Commentaire • 0
Sur la décision
| Référence : | TJ Toulouse, jcp fond, 3 oct. 2025, n° 25/02305 |
|---|---|
| Numéro(s) : | 25/02305 |
| Importance : | Inédit |
| Dispositif : | Fait droit à une partie des demandes du ou des demandeurs sans accorder de délais d'exécution au défendeur |
| Date de dernière mise à jour : | 12 novembre 2025 |
| Lire la décision sur le site de la juridiction |
Sur les parties
| Avocat(s) : | |
|---|---|
| Cabinet(s) : | |
| Parties : |
Texte intégral
TRIBUNAL JUDICIAIRE
[Adresse 2]
[Adresse 2]
[Adresse 2]
[Localité 4]
NAC: 5AC
N° RG 25/02305 – N° Portalis DBX4-W-B7J-UJO3
JUGEMENT
N° B 25/
DU : 03 Octobre 2025
Société ADOMA, société d’économie mixte, agissant poursuites et diligences de son représentant légal, venant aux droits de la société SONACOTRA
C/
[W] [Z]
[D] [G]
Expédition revêtue de
la formule exécutoire
délivrée le 03 Octobre 2025
à la SELARL REDON-REY LAKEHAL AVOCATS
Expédition délivrée
à toutes les parties
JUGEMENT
Le vendredi 03 octobre 2025, le Tribunal judiciaire de TOULOUSE,
Sous la présidence de Candys DUQUEROIX, Juge placée déléguée en qualité de juge des contentieux de la protection du Tribunal Judiciaire de TOULOUSE, par ordonnance de Madame la Première Présidente de la Cour d’Appel de TOULOUSE en date du 09 juillet 2025, statuant en matière civile, assistée de Maria RODRIGUES, Greffier lors des débats et Greffier chargé des opérations de mise à disposition.
Après débats à l’audience du 01 septembre 2025, a rendu la décision suivante, mise à disposition conformément à l’article 450 et suivants du Code de Procédure Civile, les parties ayant été avisées préalablement ;
ENTRE :
DEMANDERESSE
Société ADOMA, société d’économie mixte, dont le siège social est sis 33 AVENUE PIERRE MENDES FRANCE – 75013 PARIS, agissant poursuites et diligences de son représentant légal domicilié en cette qualité audit siège, et venant aux droits de la société SONACOTRA
représentée par Maître Adam LAKEHAL de la SELARL REDON-REY LAKEHAL AVOCATS, avocat au barreau de TOULOUSE
ET
DÉFENDEURS
Monsieur [W] [Z]
demeurant [Adresse 1]
non comparant, ni représenté
Madame [D] [G]
demeurant [Adresse 1]
comparante en personne, assistée de son fils Monsieur [K] [Z]
EXPOSE DU LITIGE
La Société SONACOTRA a donné à bail à Madame [G] [D] et Monsieur [Z] [W], par contrat en date du 1er juillet 1995, un local à usage d’habitation type 5, d’une surface de 107,90 m2, situé [Adresse 1] moyennant un loyer initial de 2893,77 francs toutes charges comprises.

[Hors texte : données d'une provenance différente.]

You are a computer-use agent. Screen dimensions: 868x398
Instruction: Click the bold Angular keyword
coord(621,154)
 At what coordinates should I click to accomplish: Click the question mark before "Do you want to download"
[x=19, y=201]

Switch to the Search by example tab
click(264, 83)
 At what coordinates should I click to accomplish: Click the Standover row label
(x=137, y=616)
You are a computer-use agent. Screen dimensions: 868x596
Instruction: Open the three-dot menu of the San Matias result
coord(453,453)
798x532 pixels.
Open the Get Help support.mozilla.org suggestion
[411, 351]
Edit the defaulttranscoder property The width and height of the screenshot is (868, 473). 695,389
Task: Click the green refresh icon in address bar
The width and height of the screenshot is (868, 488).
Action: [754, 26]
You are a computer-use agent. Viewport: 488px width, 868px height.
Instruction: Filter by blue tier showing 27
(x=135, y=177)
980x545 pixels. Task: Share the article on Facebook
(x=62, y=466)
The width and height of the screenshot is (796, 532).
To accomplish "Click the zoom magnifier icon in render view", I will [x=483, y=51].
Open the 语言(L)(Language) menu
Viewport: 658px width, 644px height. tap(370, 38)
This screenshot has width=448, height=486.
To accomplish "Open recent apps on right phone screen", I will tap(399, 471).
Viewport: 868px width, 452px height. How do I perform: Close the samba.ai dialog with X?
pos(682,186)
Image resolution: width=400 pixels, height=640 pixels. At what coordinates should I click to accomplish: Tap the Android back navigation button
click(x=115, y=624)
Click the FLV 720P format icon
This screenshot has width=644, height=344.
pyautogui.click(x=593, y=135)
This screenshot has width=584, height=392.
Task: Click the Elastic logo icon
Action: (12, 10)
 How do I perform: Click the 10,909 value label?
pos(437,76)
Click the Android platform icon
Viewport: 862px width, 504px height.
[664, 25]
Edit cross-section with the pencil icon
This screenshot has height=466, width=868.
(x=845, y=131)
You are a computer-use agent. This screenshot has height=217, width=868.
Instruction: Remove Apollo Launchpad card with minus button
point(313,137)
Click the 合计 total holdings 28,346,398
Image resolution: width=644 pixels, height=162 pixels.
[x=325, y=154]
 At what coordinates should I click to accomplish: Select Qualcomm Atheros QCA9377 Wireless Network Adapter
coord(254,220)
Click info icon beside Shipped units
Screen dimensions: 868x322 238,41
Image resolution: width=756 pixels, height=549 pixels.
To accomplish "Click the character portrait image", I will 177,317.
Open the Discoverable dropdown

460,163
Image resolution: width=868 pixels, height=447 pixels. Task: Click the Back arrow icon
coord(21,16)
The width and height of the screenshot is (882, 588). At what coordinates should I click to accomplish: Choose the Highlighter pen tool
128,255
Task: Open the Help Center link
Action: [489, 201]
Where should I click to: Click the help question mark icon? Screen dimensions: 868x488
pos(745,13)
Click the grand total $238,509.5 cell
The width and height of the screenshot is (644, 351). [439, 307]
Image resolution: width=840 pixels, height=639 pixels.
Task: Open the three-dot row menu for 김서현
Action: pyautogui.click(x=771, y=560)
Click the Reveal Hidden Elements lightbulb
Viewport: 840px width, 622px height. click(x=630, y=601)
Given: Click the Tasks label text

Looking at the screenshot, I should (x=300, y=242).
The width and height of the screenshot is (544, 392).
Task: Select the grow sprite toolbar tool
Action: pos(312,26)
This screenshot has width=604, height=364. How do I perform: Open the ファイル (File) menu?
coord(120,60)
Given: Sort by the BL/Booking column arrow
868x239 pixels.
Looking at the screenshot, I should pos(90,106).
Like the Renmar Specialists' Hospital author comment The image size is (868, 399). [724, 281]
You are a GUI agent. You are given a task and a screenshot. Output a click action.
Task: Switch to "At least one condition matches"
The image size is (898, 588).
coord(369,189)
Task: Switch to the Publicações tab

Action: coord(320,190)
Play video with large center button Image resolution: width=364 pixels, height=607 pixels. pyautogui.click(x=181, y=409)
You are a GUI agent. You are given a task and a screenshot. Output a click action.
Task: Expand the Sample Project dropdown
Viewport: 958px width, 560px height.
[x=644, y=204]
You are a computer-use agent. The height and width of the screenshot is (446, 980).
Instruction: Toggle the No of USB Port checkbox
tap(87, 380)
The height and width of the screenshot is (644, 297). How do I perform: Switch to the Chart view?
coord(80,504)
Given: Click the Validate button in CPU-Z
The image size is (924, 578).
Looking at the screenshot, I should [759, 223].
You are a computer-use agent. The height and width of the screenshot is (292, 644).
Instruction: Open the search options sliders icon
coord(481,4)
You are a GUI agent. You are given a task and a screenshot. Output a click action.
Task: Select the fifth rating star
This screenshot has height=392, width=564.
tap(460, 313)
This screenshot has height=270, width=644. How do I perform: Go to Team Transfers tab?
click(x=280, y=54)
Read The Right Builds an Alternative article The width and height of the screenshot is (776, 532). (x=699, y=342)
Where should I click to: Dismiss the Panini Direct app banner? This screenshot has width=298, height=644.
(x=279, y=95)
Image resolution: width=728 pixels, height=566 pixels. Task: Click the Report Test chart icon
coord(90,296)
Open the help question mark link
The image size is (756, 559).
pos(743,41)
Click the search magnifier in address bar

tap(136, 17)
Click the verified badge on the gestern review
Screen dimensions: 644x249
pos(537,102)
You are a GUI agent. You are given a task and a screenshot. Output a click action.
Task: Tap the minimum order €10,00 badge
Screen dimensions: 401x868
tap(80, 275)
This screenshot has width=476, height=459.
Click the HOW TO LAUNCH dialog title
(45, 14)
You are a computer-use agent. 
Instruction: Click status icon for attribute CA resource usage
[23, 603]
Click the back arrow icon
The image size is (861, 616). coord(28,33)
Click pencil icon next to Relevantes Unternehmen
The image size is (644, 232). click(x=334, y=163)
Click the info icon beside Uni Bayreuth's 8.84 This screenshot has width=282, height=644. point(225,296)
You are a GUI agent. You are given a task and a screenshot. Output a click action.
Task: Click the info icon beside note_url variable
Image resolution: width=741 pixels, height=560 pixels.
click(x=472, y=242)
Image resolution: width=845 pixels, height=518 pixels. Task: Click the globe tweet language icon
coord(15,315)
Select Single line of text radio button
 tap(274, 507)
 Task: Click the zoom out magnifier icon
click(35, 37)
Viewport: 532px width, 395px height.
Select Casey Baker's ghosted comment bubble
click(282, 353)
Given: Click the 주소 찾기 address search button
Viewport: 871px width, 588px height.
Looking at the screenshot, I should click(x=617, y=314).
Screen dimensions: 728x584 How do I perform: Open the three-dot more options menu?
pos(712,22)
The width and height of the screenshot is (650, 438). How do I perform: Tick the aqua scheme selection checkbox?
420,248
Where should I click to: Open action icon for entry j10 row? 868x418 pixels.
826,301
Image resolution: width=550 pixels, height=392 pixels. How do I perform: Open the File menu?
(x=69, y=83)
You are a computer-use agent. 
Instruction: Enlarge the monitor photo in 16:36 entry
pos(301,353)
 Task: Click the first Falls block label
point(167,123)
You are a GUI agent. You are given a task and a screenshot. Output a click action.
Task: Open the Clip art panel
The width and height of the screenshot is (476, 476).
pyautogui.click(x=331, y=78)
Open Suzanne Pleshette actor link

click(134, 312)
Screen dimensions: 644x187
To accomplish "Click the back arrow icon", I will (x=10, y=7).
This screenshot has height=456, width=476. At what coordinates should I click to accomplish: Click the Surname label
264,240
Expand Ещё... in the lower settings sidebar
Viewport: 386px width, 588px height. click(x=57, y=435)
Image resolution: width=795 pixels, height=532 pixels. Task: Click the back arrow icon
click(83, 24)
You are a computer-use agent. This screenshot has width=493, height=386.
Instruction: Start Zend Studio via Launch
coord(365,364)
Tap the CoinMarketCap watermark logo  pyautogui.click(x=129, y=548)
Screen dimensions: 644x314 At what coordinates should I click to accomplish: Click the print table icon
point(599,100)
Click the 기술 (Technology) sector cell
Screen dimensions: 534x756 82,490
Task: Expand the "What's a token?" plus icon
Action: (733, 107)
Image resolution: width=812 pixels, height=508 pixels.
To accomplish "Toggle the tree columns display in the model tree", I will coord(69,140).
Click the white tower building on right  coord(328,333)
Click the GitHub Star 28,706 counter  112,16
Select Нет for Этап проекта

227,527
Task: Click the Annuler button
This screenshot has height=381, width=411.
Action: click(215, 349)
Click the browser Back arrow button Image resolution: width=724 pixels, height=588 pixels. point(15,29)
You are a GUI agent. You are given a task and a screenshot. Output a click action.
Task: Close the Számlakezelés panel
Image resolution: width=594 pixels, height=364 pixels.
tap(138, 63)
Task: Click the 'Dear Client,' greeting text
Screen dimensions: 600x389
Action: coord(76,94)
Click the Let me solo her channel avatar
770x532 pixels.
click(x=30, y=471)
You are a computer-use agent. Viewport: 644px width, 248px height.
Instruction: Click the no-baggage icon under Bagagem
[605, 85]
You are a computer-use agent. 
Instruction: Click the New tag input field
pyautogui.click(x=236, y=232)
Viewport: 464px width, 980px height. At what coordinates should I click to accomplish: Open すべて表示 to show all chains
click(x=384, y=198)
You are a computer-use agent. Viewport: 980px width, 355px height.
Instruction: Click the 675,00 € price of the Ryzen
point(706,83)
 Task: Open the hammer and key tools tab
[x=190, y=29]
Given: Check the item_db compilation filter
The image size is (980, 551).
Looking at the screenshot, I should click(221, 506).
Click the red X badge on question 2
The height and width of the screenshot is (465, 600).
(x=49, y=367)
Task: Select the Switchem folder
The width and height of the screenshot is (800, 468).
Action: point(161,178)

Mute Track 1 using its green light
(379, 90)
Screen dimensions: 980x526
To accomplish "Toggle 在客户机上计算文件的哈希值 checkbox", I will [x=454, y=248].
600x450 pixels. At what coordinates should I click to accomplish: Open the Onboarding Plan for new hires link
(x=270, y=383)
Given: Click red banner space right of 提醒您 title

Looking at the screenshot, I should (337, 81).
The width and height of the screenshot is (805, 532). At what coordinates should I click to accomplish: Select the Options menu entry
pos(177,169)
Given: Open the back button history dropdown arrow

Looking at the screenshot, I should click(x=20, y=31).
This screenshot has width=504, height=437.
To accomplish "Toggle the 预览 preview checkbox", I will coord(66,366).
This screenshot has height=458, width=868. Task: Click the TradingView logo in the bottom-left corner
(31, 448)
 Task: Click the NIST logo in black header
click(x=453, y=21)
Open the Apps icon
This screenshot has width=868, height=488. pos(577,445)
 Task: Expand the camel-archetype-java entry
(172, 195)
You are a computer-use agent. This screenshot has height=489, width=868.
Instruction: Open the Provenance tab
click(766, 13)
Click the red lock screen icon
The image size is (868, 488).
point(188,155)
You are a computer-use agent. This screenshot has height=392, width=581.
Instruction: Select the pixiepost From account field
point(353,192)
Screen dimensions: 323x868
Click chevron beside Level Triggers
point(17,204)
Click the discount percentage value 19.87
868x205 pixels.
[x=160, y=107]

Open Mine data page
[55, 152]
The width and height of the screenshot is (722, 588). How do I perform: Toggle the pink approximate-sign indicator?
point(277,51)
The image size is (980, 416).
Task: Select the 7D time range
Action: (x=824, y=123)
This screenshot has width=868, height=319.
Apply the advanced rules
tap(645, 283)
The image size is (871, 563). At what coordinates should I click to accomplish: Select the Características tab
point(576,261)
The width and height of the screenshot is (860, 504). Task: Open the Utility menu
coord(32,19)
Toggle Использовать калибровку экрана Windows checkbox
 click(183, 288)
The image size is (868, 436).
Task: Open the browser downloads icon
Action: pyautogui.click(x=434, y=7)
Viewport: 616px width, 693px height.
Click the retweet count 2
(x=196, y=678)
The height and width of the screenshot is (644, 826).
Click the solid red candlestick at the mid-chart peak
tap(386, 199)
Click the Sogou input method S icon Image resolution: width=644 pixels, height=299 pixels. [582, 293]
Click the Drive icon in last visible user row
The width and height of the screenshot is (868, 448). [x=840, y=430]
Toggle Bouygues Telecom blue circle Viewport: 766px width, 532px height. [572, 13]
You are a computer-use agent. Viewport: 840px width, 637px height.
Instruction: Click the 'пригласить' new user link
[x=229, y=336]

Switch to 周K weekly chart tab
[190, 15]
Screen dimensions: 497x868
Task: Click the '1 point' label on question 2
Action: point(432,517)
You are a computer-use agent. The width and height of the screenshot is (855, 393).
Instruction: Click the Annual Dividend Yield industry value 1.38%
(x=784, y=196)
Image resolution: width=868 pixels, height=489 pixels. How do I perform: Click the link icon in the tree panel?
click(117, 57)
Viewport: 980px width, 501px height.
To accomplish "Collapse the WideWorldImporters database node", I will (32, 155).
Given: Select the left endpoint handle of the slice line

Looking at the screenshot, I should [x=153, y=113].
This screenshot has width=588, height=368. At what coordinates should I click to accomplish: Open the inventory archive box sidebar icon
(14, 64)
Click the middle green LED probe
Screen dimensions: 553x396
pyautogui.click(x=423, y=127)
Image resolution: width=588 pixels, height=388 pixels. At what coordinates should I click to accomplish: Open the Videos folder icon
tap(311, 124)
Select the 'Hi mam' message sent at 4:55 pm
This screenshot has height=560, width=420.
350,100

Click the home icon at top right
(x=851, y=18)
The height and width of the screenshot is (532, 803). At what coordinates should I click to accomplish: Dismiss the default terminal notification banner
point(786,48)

Au 1er janvier 2025, le loyer conventionné charges comprises était de 842,87 euros.
La société ADOMA vient aux droits de la SONACOTRA.
L’immeuble dans lequel se situe le logement de Madame [G] [D] et Monsieur [Z] s’inscrit dans un vaste projet de renouvellement urbain concernant [Adresse 3].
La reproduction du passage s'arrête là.